EYES ON ELDERS

Rick Sarro Wednesday, March 5, 2014 Comments Off on EYES ON ELDERS
EYES ON ELDERS

If I was a teen again and had a do-over, I’d recommend that I cast a considerable gaze upon the elderly.

I’d look around at old people and find those who bore good fruit and see how they got their orchard situated.

I’d see that they wore comfortable shoes. And classic clothes. Maybe I’d save a few bucks from chasing fads.

I’d notice that they don’t get upset at things, even big things, like death … and I’d think, ‘That’s where you’ll end up,’ and so I would interrupt all the wasted days of emotional turmoil, try to speed it to conclusion, rather than drag my heart across broken glass.

Hopefully I’d notice that they all seem to simplify as they get older, so maybe I should start simple, and stay simple, and have less to do when I’m up in age.

From what I’ve seen the best of them have a good chair, a firm mattress, and a favorite coffee cup. Just about everything else is fluff.

It’s a curious thing, how the elders say the least. Full minds and frugal tongues: maybe that comes from figuring out that wasting words is wasting time.

There’s something to be learned from the elderly about minding your own business.  The world is getting pretty crowded and this trait might be more useful every year of my life.

The best marriages of the elderly are marked by respect, tolerance, trust, and kindness. Maybe that’s what we should be thinking about when we’re marrying, instead of pheromones and hubba hubba…

Old people go to church. Life ends at a cliff, called death; it’s nice to stand there wearing some faith, rather than buck naked as you go over the edge.

I’ve noticed that the elderly are patient. They figure time will do for me what time did for them, so they let it happen as it happens.

 

_____    _____    _____    _____    _____

 

When I was a kid the only people more duddly than my parent’s generation were my grandparent’s generation. They were so behind. So passed by. So I thought.

As they watched me leave the Road of Common Sense to make a new road through briars and bogs, maybe they thought, ‘Wouldn’t it be nice if just one youngster didn’t try to reinvent the wheel?’ They’d probably done what I was about to do, so they just shut up and let me go on, knowing advice was a waste of vowels.

First he’ll blow money on a car, they said to themselves. And I did.

He’ll chase the wrong kind of women. And I did.

He’ll pick the wrong career for the wrong reasons.
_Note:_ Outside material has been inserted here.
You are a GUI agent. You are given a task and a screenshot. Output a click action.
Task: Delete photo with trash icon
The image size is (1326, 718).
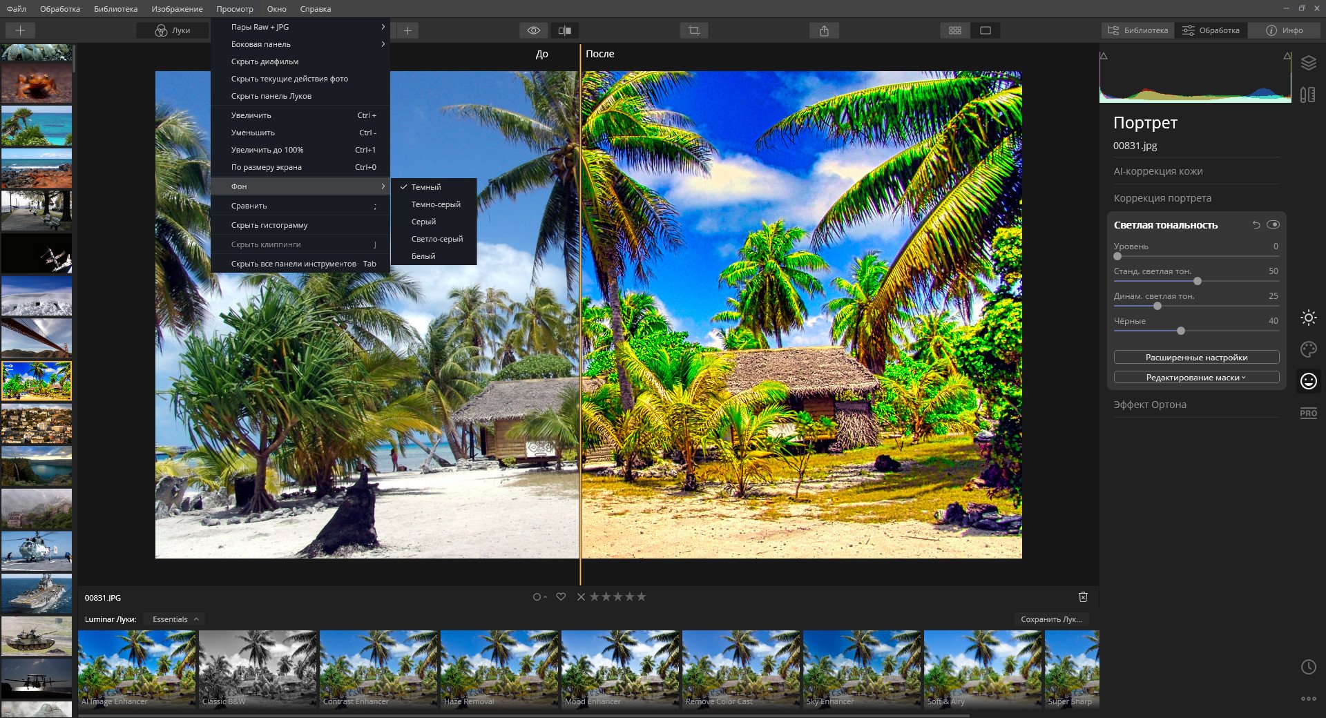point(1083,597)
And they were right.

He’ll wake up at thirty and go what-the-heck-am-I-doing, and what-do-I-have-to-show … and they were right.

And there went a chunk of life … much motion, minimal progress … with them thinking, ‘Life is too short to plow the same row over and over …’

 

_____    _____    _____    _____    _____

 

The elders I respect were honest. They planned on a full nine innings and didn’t expect to cheat a shortcut to get them to the bottom of the ninth with the bases loaded and nobody out.

The ones with the most boring testimony tend to have interesting peace. The ones who sowed wild oats got square with God. They’ve got good stories, but they’ve got bad scars.

The best of the old people seemed to pray more than they preached. My grandmother hardly offered me a slice of advice but I know I got mentioned on a daily basis in her conversations with Him Up There.

The ones I admire do a lot of doing. Sometimes doing is not doing. They are steady, have arrived at conclusions, they act on those conclusions, and it is for me to see where they stand by the doing or the not doing.

They seem to care very little about other people’s opinion of them. That’s nice. Sooner you get there the sooner you start being an actual person.

 

_____    _____    _____    _____    _____

 

This edition of Uncle P’s Bedtime Stories is brought to you by Eighty-one, where old is spelled Old, out of respect.